# Backed up wordpress sites: posts not working



## beesatmsu (Apr 16, 2014)

I am not sure why it worked last time but today I tried to restore a sql file to a backup server.
No errors. 
But http://ww2.newweb works, yet all the posts wont work.

See http://ww2.michiganbees.org. Clicking any actual posts does not work.

I edited the url in the sql file from www to ww2 before restoring it. perhaps there is another hidden reference in the tables somewhere so the ww2 server cannot find the posts?

Previously i pointed my DNS to ww2 first, changed the setting and that worked...I thought this is easier. But it does not work!

This new server uses PHP53, Mysql55, and Apache22.  

I also got a strange error trying to restore a sql file backed up by a Wordpress plugin, but dump worked.


----------



## usdmatt (Apr 16, 2014)

= = = =

**EXERCISE REQUIREMENTS:**
**1.** In the forum thread about the restored WordPress site, what software does the new server use?
**2.** Write the next part of the forum thread about the restored WordPress site, picking up after its final line.

**DATA SHOWN:**
= = = =

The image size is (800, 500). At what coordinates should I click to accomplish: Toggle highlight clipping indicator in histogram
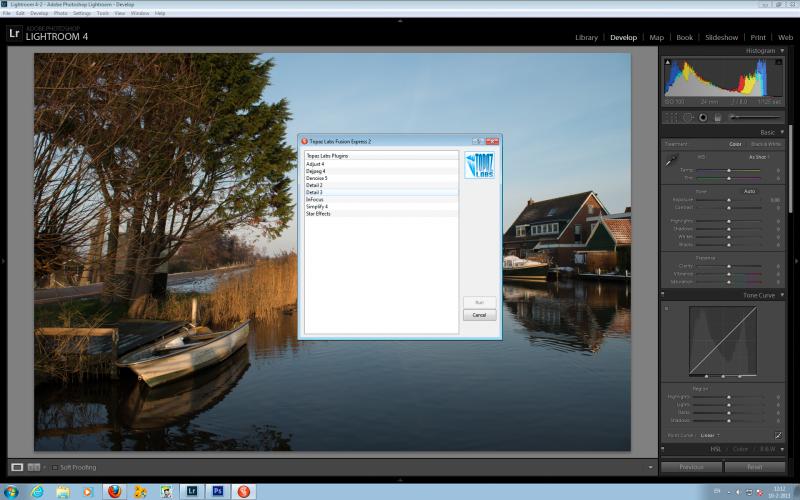[779, 62]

= = = =

**TASK RESULTS:**
**1.** PHP53, Mysql55, and Apache22.

**2.**
*Re: Backuped wordpress sites: posts not working*

The front page seems to load and be accessing the database fine. The post links are using 'SEO friendly' style links. These are usually intercepted by mod_rewrite which redirect the request to /index.php (using rules in the .htaccess file). The Wordpress system then uses the original requested path to figure out what post to show.

The fact that these URLs come up with a 404 error suggest that your .htaccess file is missing, or is being ignored by Apache on the new server.


----------



## beesatmsu (Apr 16, 2014)

*Re: Backuped wordpress sites: posts not working*

Thanks. I guess it is possible Apache24 behaves differently from Apache22. I tar-ed the same files and ported over. 

Right now I am pointing the dns to the new one and see if still works.  If so there is nothing to worry about, I guess.


----------



## beesatmsu (Apr 16, 2014)

*Re: Backuped wordpress sites: posts not working*

It is true last time .htaccess was ignored. 
Now I changed to "AllowOveride All" and it is used.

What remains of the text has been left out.